## Instructions for the task
Scan the data beneath this task and copy each line that includes "handle".

** Dataset records follows **

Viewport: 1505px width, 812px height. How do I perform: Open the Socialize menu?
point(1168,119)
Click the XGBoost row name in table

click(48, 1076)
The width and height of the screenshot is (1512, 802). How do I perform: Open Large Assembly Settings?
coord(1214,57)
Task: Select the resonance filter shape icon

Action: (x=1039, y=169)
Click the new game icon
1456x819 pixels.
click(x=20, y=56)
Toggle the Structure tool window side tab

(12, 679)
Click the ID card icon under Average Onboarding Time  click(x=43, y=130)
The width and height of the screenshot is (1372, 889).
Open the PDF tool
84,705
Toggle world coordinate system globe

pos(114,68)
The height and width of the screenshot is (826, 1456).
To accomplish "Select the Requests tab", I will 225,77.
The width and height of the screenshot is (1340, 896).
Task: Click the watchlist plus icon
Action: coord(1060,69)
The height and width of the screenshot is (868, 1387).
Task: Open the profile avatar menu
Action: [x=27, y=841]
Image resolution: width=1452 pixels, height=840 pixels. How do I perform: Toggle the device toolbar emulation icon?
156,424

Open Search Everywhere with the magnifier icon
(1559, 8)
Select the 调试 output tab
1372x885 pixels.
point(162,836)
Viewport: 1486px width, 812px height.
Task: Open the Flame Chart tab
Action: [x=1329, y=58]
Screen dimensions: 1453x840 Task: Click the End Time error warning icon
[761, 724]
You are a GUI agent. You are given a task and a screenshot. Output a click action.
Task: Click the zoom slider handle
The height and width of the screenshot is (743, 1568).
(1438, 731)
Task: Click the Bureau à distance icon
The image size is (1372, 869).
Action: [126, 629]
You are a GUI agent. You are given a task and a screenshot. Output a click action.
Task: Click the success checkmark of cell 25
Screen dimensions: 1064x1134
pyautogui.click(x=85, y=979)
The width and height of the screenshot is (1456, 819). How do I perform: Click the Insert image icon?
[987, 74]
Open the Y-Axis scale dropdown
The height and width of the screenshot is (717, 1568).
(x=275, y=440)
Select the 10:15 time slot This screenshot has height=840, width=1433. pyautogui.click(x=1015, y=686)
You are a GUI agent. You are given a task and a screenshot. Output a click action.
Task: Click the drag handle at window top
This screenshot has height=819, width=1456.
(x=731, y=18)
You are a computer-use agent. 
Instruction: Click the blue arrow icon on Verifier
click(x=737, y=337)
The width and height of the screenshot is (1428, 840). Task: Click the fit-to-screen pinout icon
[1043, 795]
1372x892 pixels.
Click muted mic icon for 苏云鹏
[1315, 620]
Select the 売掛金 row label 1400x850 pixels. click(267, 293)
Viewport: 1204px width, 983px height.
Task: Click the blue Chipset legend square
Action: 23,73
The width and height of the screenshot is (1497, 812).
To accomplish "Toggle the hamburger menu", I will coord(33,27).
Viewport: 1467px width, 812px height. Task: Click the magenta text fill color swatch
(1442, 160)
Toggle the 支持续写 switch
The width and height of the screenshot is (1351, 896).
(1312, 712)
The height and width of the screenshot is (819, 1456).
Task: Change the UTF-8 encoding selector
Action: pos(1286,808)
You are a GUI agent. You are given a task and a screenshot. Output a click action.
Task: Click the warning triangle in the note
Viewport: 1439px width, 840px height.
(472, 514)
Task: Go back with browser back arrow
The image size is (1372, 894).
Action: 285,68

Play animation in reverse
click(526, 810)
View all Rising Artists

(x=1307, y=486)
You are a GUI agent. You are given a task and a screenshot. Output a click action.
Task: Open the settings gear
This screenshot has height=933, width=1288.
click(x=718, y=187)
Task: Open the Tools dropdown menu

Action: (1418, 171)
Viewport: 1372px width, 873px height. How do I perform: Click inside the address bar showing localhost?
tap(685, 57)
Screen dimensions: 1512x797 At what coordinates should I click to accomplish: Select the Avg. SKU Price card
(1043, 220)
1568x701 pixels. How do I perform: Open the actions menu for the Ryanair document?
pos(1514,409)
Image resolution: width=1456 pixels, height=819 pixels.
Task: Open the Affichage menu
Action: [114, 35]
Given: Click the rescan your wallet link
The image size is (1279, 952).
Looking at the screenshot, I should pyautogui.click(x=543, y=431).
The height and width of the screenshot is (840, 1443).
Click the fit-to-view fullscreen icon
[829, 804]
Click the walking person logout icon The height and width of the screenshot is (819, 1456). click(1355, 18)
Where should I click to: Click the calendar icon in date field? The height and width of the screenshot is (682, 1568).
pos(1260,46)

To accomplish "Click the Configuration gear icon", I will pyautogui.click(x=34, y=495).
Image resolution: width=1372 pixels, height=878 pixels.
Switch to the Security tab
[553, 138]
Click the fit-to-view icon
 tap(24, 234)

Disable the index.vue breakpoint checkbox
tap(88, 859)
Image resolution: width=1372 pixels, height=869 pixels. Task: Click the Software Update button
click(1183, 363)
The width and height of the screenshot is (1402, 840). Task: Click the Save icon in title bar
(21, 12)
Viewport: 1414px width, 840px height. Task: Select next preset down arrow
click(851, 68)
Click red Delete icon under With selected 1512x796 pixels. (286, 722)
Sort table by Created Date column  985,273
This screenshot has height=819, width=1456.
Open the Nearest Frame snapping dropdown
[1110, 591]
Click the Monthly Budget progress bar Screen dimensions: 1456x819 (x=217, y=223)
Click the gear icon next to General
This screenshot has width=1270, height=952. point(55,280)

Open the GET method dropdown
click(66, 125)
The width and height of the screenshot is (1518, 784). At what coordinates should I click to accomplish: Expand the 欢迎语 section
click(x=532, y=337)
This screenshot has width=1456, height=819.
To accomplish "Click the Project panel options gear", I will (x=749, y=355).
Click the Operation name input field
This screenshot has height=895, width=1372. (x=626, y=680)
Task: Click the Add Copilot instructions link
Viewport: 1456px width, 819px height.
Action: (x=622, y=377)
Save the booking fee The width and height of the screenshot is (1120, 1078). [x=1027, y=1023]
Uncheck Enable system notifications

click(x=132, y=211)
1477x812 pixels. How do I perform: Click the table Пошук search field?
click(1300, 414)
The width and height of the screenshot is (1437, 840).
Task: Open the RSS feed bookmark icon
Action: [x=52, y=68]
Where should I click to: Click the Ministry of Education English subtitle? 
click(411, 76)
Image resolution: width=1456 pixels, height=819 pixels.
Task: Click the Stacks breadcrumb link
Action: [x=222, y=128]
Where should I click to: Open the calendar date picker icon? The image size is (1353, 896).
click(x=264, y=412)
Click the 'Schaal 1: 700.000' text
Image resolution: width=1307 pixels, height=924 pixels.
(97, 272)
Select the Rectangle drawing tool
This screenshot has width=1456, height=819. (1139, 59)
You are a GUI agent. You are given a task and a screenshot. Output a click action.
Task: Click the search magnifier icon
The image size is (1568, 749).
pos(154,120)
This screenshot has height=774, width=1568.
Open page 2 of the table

** End of Dataset records **

## Solution
Task: Click the zoom slider handle
Task: Click the drag handle at window top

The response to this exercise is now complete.